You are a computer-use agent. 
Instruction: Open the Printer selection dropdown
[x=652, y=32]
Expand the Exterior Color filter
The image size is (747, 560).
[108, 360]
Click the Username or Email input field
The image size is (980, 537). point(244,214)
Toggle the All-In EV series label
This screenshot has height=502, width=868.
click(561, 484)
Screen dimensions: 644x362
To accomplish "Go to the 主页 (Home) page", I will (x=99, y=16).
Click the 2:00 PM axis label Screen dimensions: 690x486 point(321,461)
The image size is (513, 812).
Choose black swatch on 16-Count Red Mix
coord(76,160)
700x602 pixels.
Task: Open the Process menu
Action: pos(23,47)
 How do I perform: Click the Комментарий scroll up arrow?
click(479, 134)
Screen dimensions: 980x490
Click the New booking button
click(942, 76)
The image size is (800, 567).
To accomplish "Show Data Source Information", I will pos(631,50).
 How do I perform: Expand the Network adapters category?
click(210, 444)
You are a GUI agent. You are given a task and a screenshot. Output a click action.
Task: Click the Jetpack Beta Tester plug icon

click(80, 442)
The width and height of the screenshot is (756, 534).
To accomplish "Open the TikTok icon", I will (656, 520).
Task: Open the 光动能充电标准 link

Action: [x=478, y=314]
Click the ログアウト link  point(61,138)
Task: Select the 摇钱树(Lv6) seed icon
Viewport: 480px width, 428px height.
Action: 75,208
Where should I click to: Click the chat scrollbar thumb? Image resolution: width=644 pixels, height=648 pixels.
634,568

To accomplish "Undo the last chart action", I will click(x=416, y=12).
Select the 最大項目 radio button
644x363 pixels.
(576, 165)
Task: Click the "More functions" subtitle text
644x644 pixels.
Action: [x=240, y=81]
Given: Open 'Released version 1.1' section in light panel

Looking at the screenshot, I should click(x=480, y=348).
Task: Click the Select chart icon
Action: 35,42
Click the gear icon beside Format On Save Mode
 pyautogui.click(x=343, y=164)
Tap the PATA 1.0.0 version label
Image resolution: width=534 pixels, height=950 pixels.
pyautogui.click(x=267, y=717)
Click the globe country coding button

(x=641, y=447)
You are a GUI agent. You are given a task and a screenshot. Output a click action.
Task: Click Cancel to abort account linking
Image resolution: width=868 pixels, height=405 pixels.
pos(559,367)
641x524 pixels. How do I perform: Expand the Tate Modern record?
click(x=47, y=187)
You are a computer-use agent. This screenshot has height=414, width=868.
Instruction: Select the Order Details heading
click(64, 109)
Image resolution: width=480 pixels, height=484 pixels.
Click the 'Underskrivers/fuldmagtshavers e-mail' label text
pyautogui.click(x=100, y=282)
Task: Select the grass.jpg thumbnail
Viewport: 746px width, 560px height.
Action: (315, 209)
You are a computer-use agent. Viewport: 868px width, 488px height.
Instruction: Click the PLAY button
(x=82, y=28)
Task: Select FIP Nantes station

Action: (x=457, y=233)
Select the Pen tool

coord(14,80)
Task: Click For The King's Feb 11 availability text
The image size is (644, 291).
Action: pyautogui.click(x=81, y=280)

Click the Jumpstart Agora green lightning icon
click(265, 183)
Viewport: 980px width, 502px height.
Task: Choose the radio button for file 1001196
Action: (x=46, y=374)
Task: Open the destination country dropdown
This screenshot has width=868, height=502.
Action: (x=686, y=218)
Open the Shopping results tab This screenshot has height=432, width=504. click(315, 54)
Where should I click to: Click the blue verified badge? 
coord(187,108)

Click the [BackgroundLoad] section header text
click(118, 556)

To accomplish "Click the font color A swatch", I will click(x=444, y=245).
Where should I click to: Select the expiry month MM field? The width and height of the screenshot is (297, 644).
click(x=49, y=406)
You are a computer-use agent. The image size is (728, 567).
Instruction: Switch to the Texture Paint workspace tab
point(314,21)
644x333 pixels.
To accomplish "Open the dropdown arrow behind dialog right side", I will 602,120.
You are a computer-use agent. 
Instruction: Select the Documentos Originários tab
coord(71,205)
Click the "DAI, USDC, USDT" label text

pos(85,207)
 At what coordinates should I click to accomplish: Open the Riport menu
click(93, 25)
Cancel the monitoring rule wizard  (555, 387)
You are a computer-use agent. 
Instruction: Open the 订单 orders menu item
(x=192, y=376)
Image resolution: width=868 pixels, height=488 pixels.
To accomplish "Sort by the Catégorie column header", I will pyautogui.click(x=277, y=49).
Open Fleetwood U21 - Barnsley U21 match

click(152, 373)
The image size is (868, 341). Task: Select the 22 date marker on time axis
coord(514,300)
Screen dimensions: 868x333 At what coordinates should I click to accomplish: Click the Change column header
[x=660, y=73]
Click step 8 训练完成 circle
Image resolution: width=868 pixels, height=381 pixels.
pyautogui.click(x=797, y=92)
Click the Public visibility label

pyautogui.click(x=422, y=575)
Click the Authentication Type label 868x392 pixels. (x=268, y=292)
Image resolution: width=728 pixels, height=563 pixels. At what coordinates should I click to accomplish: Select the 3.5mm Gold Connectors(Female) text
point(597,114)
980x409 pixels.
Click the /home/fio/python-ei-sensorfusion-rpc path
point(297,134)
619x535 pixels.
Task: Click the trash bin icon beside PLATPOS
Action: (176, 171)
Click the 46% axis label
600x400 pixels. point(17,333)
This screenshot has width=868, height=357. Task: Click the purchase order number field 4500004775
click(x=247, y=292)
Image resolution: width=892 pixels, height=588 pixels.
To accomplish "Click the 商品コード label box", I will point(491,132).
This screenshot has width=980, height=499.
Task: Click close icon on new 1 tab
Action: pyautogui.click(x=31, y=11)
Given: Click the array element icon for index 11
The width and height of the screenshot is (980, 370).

.....

§ **ACTION ITEM**
Make an exact copy of all the entries above.

§ **FINISHED TASK**
You are a computer-use agent. 
Instruction: Open the Printer selection dropdown
[x=652, y=32]
Expand the Exterior Color filter
The image size is (747, 560).
[108, 360]
Click the Username or Email input field
The image size is (980, 537). point(244,214)
Toggle the All-In EV series label
This screenshot has height=502, width=868.
click(561, 484)
Screen dimensions: 644x362
To accomplish "Go to the 主页 (Home) page", I will (x=99, y=16).
Click the 2:00 PM axis label Screen dimensions: 690x486 point(321,461)
The image size is (513, 812).
Choose black swatch on 16-Count Red Mix
coord(76,160)
700x602 pixels.
Task: Open the Process menu
Action: pos(23,47)
 How do I perform: Click the Комментарий scroll up arrow?
click(479, 134)
Screen dimensions: 980x490
Click the New booking button
click(942, 76)
The image size is (800, 567).
To accomplish "Show Data Source Information", I will pos(631,50).
 How do I perform: Expand the Network adapters category?
click(210, 444)
You are a GUI agent. You are given a task and a screenshot. Output a click action.
Task: Click the Jetpack Beta Tester plug icon

click(80, 442)
The width and height of the screenshot is (756, 534).
To accomplish "Open the TikTok icon", I will (656, 520).
Task: Open the 光动能充电标准 link

Action: [x=478, y=314]
Click the ログアウト link  point(61,138)
Task: Select the 摇钱树(Lv6) seed icon
Viewport: 480px width, 428px height.
Action: 75,208
Where should I click to: Click the chat scrollbar thumb? Image resolution: width=644 pixels, height=648 pixels.
634,568

To accomplish "Undo the last chart action", I will click(x=416, y=12).
Select the 最大項目 radio button
644x363 pixels.
(576, 165)
Task: Click the "More functions" subtitle text
644x644 pixels.
Action: [x=240, y=81]
Given: Open 'Released version 1.1' section in light panel

Looking at the screenshot, I should click(x=480, y=348).
Task: Click the Select chart icon
Action: 35,42
Click the gear icon beside Format On Save Mode
 pyautogui.click(x=343, y=164)
Tap the PATA 1.0.0 version label
Image resolution: width=534 pixels, height=950 pixels.
pyautogui.click(x=267, y=717)
Click the globe country coding button

(x=641, y=447)
You are a GUI agent. You are given a task and a screenshot. Output a click action.
Task: Click Cancel to abort account linking
Image resolution: width=868 pixels, height=405 pixels.
pos(559,367)
641x524 pixels. How do I perform: Expand the Tate Modern record?
click(x=47, y=187)
You are a computer-use agent. This screenshot has height=414, width=868.
Instruction: Select the Order Details heading
click(64, 109)
Image resolution: width=480 pixels, height=484 pixels.
Click the 'Underskrivers/fuldmagtshavers e-mail' label text
pyautogui.click(x=100, y=282)
Task: Select the grass.jpg thumbnail
Viewport: 746px width, 560px height.
Action: (315, 209)
You are a computer-use agent. Viewport: 868px width, 488px height.
Instruction: Click the PLAY button
(x=82, y=28)
Task: Select FIP Nantes station

Action: (x=457, y=233)
Select the Pen tool

coord(14,80)
Task: Click For The King's Feb 11 availability text
The image size is (644, 291).
Action: pyautogui.click(x=81, y=280)

Click the Jumpstart Agora green lightning icon
click(265, 183)
Viewport: 980px width, 502px height.
Task: Choose the radio button for file 1001196
Action: (x=46, y=374)
Task: Open the destination country dropdown
This screenshot has width=868, height=502.
Action: (x=686, y=218)
Open the Shopping results tab This screenshot has height=432, width=504. click(315, 54)
Where should I click to: Click the blue verified badge? 
coord(187,108)

Click the [BackgroundLoad] section header text
click(118, 556)

To accomplish "Click the font color A swatch", I will click(x=444, y=245).
Where should I click to: Select the expiry month MM field? The width and height of the screenshot is (297, 644).
click(x=49, y=406)
You are a computer-use agent. The image size is (728, 567).
Instruction: Switch to the Texture Paint workspace tab
point(314,21)
644x333 pixels.
To accomplish "Open the dropdown arrow behind dialog right side", I will 602,120.
You are a computer-use agent. 
Instruction: Select the Documentos Originários tab
coord(71,205)
Click the "DAI, USDC, USDT" label text

pos(85,207)
 At what coordinates should I click to accomplish: Open the Riport menu
click(93, 25)
Cancel the monitoring rule wizard  (555, 387)
You are a computer-use agent. 
Instruction: Open the 订单 orders menu item
(x=192, y=376)
Image resolution: width=868 pixels, height=488 pixels.
To accomplish "Sort by the Catégorie column header", I will pyautogui.click(x=277, y=49).
Open Fleetwood U21 - Barnsley U21 match

click(152, 373)
The image size is (868, 341). Task: Select the 22 date marker on time axis
coord(514,300)
Screen dimensions: 868x333 At what coordinates should I click to accomplish: Click the Change column header
[x=660, y=73]
Click step 8 训练完成 circle
Image resolution: width=868 pixels, height=381 pixels.
pyautogui.click(x=797, y=92)
Click the Public visibility label

pyautogui.click(x=422, y=575)
Click the Authentication Type label 868x392 pixels. (x=268, y=292)
Image resolution: width=728 pixels, height=563 pixels. At what coordinates should I click to accomplish: Select the 3.5mm Gold Connectors(Female) text
point(597,114)
980x409 pixels.
Click the /home/fio/python-ei-sensorfusion-rpc path
point(297,134)
619x535 pixels.
Task: Click the trash bin icon beside PLATPOS
Action: (176, 171)
Click the 46% axis label
600x400 pixels. point(17,333)
This screenshot has width=868, height=357. Task: Click the purchase order number field 4500004775
click(x=247, y=292)
Image resolution: width=892 pixels, height=588 pixels.
To accomplish "Click the 商品コード label box", I will point(491,132).
This screenshot has width=980, height=499.
Task: Click close icon on new 1 tab
Action: pyautogui.click(x=31, y=11)
Given: Click the array element icon for index 11
The width and height of the screenshot is (980, 370).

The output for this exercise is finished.